Don’t take his money, St. Luke’s
Many Houston doctors are outraged that St. Luke’s Episcopal Hospital is preparing to rename its medical tower, a local landmark, after controversial plaintiff’s attorney John O’Quinn (Apr. 28, 2004, etc.) in exchange for a $25 million gift. O’Quinn was the chief driver of the silicone breast implant litigation, which though decisively refuted in its major scientific contentions inflicted billions of dollars in costs on medical device providers and, not incidentally, plastic surgeons. And just this year O’Quinn’s law firm was singled out for condemnation by federal judge Janis Graham Jack in her scathing ruling on the shoddy business of mass silicosis-screening — “diagnosing for dollars”. Doctors “last week began circulating a petition against [the renaming proposal] and Monday night convened an emergency meeting of the medical executive committee….By late Monday, about 80 had signed the petition. ‘It offends us to have money we earned — and which he took by suing us — going to name after him a medical building in which we work each day,’ says the petition.” The University of Houston law school has already renamed its law library after O’Quinn, a full-length oil painting of whom looms over the students. (Todd Ackerman, “Doctors push St. Luke’s to forgo $25 million gift”, Houston Chronicle, Aug. 9). More: Kirkendall and MedPundit comment; so do GruntDoc and Michigan Medical Malpractice.
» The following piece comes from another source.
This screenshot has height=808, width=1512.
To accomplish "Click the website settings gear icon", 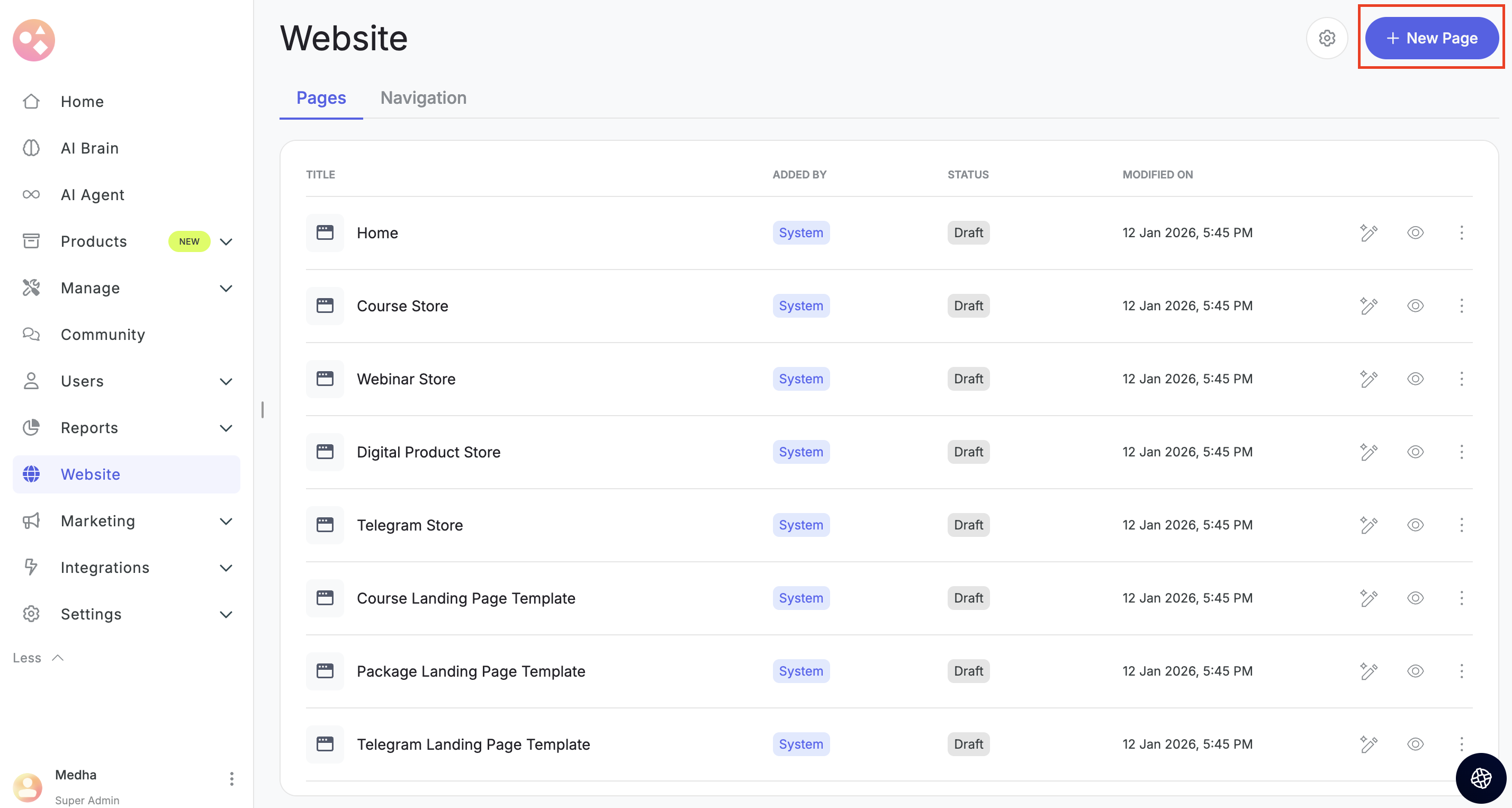I will point(1327,39).
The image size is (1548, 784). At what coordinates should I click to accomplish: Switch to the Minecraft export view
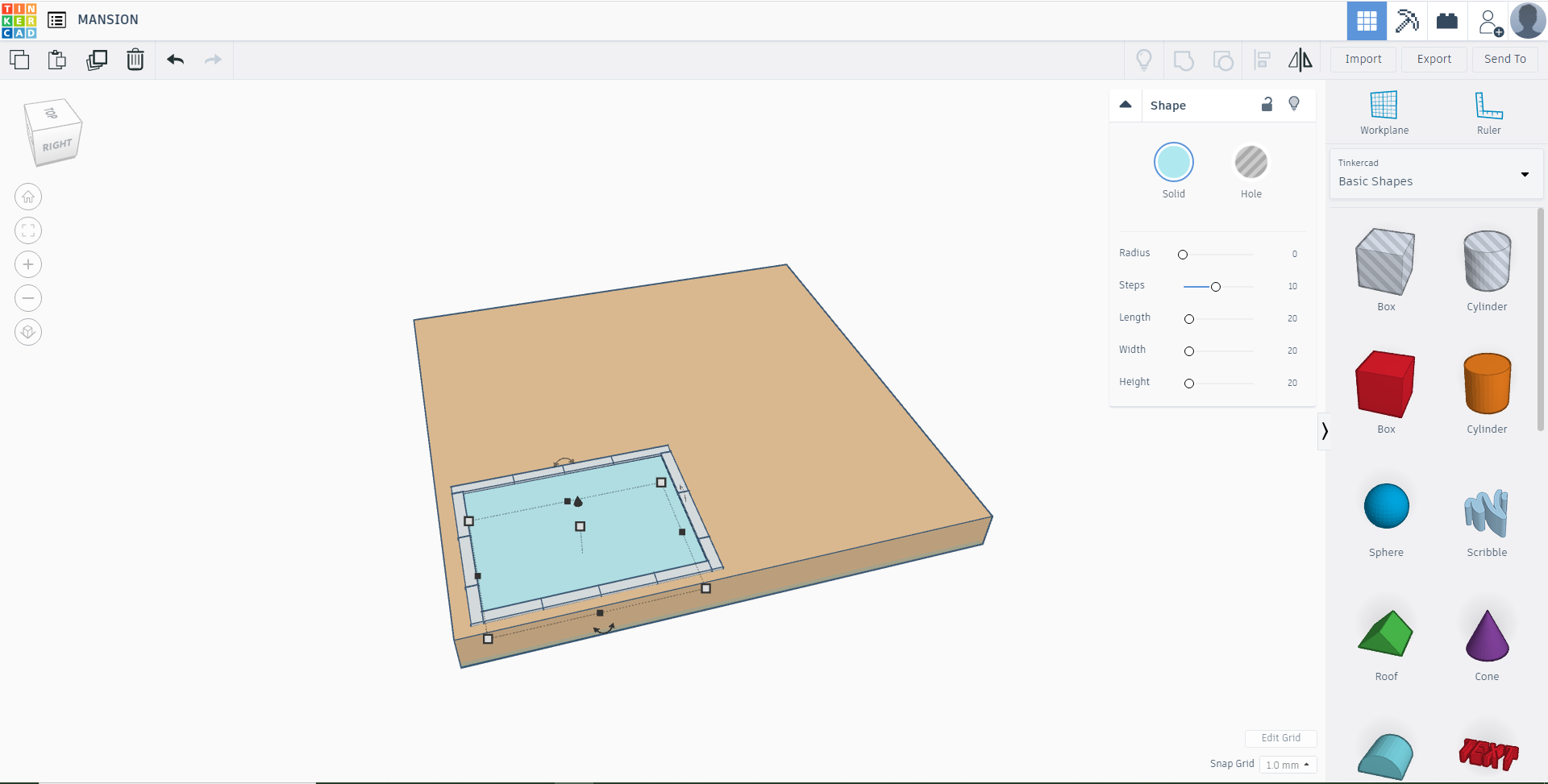[x=1406, y=21]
Kids’ do-not-email registries
New laws that went into effect in Michigan and Utah at the beginning of the month could open up substantial and surprising areas of civil and criminal liability for entities that put out email newsletters, critics say. The laws authorize parents, guardians and others to enroll minors’ email addresses in new do-not-mail registries; after 30 days’ listing, it becomes illegal for anyone to send material unsuitable to minors to such addresses even at the account holder’s request. Among material that has in various contexts been tagged as unsuitable to minors are sites such as Salon.com and discussions of various controversial public issues. (Declan McCullagh, “Why ribaldry could earn you prison time”, News.com, Jun. 27). According to one commentator, an email may be unlawful if it merely contains a link to a third party site (such as a newspaper’s or magazine’s website) which in turn displays advertising for beer, wine, betting or other products and services that are off limits to minors. (Paul Collins, “New Michigan and Utah Child Protection Registry Laws”, spamfo.co.uk, Jun. 29). Already, libertarian feminist author and FoxNews.com commentator Wendy McElroy has suspended publication of her email newsletter, citing fear of liability under the new laws (“Suspension of Emailed Ifeminist Newsletter”, History News Network/Liberty & Power, Jul. 13)(via Tom Palmer). It is contemplated that maintainers of email newsletters that wish to retain the right to discuss or link to liquor/gambling/off-color content will purchase match/purge services on a monthly basis from the registrars of the do-not-mail lists, but such cross-checking will require the payment of fees as well as raising troubling privacy questions. For details of how entrepreneurial Utah law firms have seized on earlier anti-spam legislation to generate mass litigation against legitimate businesses in that state, see my Reason Online article, “You May Already Be a Loser”, Dec. 8, 2003.